Sehr gut kann man sich bei der Plastikvermeidung auch an diesen drei Punkten orientieren:

Reduzieren: Brauchst du den Plastikstrohhalm im Cocktail wirklich? Muss auf dem Coffee to go Cup der Plastikdeckel sein? Ist die Plastiktüte nötig, um deinen Einkauf zu transportieren? Sich einfach einmal mehr die kleine aber feine Frage brauche ich das wirklich? oder ist das nötig?stellen, kann schon viel bewirken. Und wenn du Frage mit nein beantwortest, lass doch einfach mal den überflüssigen Gegenstand weg. Auch verpackungsfrei einzukaufen macht einen großen Unterschied.  Greif also, wenn du die Auswahl hast, lieber zu den losen Tomaten, als zu denen in Plastikverpackung. Bei anderen Produkten, beispielsweise Nudeln, Duschgel oder Schokolade ist das ganze schon schwieriger. Für alle die trotzdem noch einen Schritt weitergehen wollen: vielerorts gibt es mittlerweile Unverpackt-Läden, in denen du dir deine Einkäufe in Glasbehälter abfüllen kannst.

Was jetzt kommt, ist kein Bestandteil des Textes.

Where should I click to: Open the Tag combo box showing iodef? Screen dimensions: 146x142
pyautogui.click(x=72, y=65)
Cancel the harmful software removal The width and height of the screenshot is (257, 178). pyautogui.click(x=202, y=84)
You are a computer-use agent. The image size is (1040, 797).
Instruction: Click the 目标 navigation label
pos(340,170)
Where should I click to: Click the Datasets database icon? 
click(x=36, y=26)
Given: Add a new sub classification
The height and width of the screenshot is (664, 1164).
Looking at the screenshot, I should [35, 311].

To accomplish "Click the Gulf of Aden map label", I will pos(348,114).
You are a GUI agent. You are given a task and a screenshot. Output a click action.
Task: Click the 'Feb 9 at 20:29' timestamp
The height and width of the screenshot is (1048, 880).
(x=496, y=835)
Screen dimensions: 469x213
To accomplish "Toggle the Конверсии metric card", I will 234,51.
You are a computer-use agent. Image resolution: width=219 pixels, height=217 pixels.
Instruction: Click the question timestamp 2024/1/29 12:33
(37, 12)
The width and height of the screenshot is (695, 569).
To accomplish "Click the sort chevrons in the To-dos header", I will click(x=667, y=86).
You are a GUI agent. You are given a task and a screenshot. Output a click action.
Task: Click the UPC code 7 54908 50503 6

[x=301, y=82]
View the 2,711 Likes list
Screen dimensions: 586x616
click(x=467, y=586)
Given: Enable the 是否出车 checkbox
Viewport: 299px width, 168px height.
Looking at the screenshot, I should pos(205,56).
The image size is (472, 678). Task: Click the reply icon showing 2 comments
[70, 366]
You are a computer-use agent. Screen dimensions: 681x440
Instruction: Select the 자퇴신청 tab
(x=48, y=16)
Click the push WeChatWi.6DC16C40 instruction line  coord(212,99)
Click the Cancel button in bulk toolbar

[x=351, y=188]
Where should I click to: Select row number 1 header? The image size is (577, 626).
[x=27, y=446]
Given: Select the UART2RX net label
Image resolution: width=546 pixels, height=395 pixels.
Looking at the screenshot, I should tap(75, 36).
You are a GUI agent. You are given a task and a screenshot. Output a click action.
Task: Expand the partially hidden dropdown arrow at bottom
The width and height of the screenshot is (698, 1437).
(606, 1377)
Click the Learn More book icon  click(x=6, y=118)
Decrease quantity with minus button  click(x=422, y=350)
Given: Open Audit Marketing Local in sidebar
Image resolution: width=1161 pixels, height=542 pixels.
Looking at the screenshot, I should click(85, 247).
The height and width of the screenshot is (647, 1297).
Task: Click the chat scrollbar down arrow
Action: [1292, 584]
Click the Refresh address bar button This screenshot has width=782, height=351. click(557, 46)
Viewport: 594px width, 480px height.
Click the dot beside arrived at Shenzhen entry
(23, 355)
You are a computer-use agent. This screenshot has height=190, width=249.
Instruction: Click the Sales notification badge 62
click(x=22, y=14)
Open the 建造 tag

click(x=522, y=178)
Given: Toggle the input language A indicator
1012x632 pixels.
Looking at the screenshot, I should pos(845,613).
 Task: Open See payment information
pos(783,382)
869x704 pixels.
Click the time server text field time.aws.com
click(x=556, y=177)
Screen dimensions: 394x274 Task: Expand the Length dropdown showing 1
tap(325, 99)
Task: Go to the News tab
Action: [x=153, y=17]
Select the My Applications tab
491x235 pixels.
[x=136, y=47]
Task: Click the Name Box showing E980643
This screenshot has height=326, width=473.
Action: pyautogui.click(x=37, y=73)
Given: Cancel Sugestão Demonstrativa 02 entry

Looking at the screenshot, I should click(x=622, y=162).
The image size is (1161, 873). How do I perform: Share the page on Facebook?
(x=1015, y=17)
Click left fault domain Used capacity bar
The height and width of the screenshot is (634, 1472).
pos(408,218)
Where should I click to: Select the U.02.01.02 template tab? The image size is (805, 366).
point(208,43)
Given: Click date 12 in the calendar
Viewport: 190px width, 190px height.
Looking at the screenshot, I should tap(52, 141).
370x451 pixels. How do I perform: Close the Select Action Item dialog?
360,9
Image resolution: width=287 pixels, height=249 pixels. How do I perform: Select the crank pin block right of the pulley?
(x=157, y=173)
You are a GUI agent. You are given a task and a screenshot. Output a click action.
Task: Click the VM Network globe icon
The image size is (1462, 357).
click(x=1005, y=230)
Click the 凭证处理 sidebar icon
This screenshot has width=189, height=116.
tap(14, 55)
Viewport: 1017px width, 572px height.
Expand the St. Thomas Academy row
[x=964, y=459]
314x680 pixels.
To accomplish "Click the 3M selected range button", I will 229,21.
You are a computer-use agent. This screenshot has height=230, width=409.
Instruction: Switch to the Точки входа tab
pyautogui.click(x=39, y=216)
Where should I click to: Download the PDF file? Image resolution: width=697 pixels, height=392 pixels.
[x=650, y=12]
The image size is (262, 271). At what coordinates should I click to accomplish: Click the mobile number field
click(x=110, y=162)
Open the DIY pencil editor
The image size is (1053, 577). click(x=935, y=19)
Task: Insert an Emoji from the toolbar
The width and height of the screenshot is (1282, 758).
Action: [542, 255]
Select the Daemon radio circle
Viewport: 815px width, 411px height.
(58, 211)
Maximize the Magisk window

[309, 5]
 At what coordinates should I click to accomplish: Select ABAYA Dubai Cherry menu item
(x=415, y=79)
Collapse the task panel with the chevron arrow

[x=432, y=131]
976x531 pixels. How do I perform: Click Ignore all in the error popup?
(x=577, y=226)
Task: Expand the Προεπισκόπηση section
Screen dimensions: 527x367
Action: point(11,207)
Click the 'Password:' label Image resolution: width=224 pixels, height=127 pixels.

Re-Use: Nutze Produkte und Gegenstände, die du immer wieder verwenden kannst und nicht nach einmaligen Gebrauch wegwerfen musst. Beispielsweise Glas- oder Metallstrohhalme, Stofftaschen, Glasflaschen, wiederverwendbare Cups-to-go, Rasierer aus Edelstahl, und so weiter. Und wenn dir doch mal eine Plastiktüte in die Hände gerät: einfach weiter nutzen statt wegwerfen. Zum Beispiel als Müllbeutel oder auch Regenschutz für den Fahrradsattel.

Re- & Upcycle: Recycelbare Plastikflaschen gehören nicht in die Tonne, sondern in dafür vorgesehene Automaten, die wir alle aus dem Supermarkt kennen. Aber auch andere Plastikgegenstände können nach dem Gebrauch auf kreative Art und Weise weitergenutzt werden. Nicht umsonst ist upcycling aktuell so im Trend (inspirieren lassen kannst du dich zum Beispiel hier).